Records for locating described items
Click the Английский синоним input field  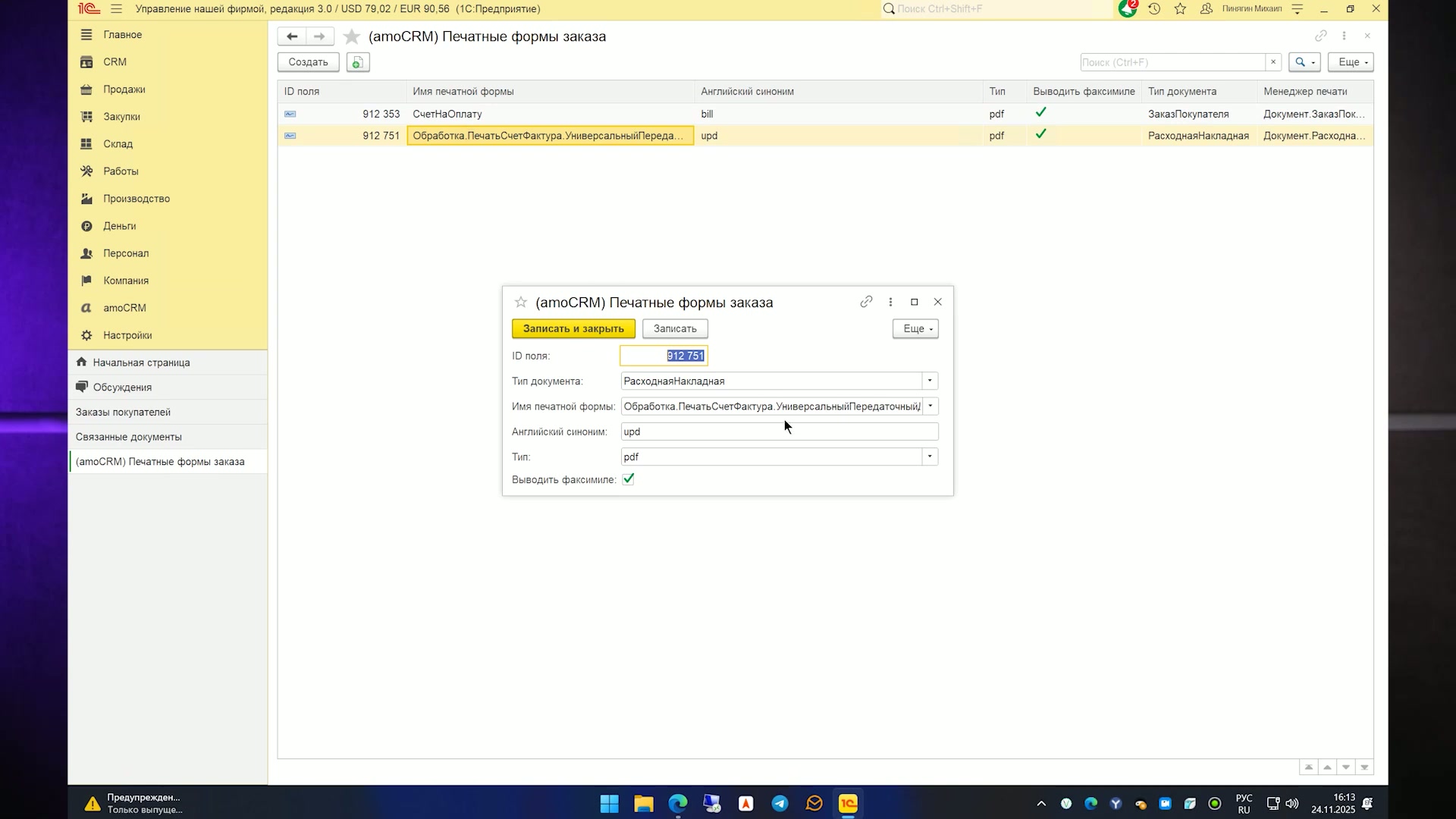point(780,431)
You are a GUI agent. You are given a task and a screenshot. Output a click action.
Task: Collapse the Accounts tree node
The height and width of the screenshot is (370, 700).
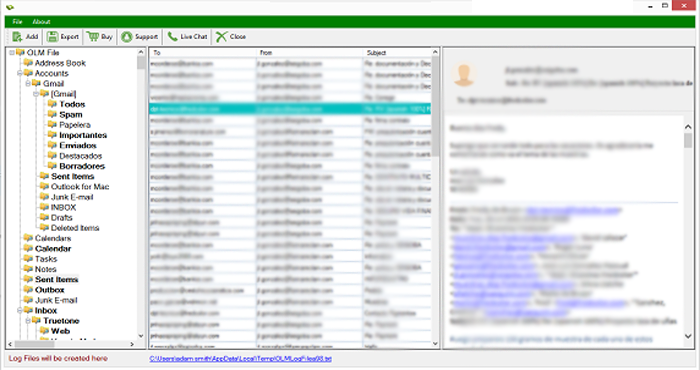pos(20,73)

PROBLEM TO SOLVE: Rewrite the part of the records that opens with the line containing "You are a GUI" and runs through the end of the records, requests included, and raise every click coordinate in the answers by 126. Leave the pictures out of your answer.

RESULT FOR THIS EXERCISE:
You are a GUI agent. You are given a task and a screenshot. Output a click action.
Task: Collapse the Accounts tree node
The height and width of the screenshot is (370, 700).
pos(146,199)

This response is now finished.